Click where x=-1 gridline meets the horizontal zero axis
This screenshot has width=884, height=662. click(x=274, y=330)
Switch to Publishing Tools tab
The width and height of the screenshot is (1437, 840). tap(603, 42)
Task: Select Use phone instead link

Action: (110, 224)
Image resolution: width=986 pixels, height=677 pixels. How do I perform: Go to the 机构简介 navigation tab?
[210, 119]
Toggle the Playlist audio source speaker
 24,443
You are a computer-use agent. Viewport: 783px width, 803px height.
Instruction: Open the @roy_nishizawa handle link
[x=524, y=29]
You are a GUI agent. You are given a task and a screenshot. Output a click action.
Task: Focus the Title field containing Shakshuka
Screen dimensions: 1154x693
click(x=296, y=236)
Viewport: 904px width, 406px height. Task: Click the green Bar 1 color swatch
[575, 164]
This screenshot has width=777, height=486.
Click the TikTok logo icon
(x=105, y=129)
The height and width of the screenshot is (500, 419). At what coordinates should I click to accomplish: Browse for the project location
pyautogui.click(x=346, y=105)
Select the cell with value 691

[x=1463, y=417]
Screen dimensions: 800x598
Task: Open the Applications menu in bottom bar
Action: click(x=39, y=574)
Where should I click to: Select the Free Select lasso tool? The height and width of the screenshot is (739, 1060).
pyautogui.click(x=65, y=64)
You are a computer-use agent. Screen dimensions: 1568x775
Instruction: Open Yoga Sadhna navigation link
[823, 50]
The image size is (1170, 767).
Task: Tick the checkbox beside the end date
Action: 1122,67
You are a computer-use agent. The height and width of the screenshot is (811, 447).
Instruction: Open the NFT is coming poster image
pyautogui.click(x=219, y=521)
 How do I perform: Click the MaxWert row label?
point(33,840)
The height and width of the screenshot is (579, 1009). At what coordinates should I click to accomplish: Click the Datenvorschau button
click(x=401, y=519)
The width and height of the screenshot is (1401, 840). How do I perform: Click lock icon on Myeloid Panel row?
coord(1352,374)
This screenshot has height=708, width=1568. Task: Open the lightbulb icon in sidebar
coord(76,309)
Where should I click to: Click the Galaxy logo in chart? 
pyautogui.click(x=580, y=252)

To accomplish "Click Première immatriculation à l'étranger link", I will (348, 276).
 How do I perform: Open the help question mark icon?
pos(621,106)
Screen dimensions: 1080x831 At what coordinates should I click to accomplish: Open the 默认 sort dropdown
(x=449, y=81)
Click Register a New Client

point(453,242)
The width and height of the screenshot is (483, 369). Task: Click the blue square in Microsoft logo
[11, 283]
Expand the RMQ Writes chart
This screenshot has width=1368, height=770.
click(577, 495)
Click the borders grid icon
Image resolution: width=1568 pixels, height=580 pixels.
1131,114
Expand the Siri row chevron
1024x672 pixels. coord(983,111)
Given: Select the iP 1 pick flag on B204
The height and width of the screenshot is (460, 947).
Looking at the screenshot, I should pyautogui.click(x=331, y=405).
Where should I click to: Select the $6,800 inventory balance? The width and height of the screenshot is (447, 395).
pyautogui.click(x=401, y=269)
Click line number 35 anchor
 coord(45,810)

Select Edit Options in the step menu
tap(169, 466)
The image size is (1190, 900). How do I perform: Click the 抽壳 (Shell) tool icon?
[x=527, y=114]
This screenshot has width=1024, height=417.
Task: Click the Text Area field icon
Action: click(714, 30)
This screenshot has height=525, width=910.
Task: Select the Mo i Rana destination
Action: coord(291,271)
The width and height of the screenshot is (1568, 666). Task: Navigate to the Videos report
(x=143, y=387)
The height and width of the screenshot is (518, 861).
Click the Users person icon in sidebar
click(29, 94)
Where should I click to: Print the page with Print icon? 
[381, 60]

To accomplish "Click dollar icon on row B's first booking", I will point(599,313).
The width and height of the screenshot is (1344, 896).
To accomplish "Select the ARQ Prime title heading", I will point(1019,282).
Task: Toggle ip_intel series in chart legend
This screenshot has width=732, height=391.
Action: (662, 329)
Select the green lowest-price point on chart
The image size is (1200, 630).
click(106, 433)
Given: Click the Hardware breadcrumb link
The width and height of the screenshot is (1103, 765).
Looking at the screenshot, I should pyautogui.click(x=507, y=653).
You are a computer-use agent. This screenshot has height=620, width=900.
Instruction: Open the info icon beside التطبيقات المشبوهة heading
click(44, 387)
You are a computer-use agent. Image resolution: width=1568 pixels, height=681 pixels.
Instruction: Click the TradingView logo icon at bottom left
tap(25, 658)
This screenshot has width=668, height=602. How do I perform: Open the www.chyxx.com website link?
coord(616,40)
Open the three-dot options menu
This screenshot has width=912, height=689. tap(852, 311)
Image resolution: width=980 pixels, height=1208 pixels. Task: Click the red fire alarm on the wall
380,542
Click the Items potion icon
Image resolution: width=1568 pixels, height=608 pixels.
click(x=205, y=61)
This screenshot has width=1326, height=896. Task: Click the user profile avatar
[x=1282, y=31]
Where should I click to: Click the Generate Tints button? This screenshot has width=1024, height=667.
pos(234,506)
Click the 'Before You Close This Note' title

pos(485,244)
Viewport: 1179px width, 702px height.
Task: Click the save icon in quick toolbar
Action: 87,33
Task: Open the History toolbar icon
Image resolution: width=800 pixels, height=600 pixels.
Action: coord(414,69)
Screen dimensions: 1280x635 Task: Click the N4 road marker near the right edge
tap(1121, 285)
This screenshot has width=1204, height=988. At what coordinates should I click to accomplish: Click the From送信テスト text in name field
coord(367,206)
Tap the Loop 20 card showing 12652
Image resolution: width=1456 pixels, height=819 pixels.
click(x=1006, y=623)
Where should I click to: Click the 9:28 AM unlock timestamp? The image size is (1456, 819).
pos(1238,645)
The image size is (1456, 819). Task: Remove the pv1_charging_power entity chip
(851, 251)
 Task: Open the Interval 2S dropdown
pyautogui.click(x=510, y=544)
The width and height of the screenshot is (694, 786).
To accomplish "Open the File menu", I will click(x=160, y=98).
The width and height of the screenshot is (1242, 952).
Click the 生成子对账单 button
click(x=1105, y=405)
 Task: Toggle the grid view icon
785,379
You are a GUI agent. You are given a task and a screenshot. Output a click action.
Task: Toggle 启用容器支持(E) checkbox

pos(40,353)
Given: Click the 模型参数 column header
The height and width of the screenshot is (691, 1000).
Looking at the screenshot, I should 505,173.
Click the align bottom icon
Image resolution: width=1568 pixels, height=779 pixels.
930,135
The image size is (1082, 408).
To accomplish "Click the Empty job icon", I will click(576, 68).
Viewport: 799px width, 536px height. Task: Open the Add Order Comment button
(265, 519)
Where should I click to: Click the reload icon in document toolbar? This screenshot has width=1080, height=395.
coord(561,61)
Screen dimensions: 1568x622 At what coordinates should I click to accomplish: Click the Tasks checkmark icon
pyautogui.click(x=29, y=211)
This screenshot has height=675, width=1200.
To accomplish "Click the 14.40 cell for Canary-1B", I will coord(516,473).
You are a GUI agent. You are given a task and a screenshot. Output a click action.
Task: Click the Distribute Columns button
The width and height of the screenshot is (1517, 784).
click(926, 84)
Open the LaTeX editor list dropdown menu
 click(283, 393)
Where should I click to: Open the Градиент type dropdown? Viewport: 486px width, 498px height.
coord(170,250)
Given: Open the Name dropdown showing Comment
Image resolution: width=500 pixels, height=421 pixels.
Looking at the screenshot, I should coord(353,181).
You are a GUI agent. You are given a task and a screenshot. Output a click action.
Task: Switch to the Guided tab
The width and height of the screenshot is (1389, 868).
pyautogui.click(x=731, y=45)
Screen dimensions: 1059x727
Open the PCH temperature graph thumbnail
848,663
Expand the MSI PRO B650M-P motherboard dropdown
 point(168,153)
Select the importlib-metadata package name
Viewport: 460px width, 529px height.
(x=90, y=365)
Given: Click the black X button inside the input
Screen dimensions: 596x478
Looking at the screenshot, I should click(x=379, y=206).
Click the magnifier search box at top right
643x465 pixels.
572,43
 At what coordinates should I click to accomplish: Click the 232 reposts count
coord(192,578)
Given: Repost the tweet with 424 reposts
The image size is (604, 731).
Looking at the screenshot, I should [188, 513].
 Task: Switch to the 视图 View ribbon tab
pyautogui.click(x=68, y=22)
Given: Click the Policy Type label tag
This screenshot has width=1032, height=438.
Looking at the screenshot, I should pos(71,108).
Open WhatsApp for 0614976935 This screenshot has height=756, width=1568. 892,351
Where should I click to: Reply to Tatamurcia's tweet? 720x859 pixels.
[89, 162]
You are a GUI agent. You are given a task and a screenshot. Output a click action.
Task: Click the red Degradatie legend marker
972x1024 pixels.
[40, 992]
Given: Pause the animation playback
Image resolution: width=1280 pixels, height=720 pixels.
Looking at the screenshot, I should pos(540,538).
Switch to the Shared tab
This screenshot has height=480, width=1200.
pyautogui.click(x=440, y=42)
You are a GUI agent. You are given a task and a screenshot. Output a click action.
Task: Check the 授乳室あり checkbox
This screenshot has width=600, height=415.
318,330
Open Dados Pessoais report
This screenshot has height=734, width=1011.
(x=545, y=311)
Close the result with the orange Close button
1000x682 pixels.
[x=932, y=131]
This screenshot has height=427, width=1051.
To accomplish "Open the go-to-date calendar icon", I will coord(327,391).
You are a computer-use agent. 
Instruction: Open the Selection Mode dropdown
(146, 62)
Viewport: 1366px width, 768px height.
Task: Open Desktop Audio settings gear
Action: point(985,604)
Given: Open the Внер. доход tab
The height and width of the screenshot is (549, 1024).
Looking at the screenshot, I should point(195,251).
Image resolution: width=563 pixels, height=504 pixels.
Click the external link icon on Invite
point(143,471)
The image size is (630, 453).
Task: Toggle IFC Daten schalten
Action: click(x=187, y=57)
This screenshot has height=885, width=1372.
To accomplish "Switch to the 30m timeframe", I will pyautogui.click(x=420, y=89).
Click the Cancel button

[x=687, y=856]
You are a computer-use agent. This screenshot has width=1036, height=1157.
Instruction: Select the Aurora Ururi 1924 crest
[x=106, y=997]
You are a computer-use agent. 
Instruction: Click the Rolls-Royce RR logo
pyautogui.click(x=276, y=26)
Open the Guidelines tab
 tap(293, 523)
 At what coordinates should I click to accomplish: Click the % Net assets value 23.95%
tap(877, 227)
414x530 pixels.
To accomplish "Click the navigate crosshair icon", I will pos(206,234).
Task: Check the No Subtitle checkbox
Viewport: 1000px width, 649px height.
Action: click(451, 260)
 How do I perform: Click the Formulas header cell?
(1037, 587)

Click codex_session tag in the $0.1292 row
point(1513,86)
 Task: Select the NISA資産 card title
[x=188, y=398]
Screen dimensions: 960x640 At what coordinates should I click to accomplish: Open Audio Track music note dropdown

....

* Action item
Go through the entries and report every line with the string "showing".

* Solution for this task
Tap the Loop 20 card showing 12652
Given: Open the Name dropdown showing Comment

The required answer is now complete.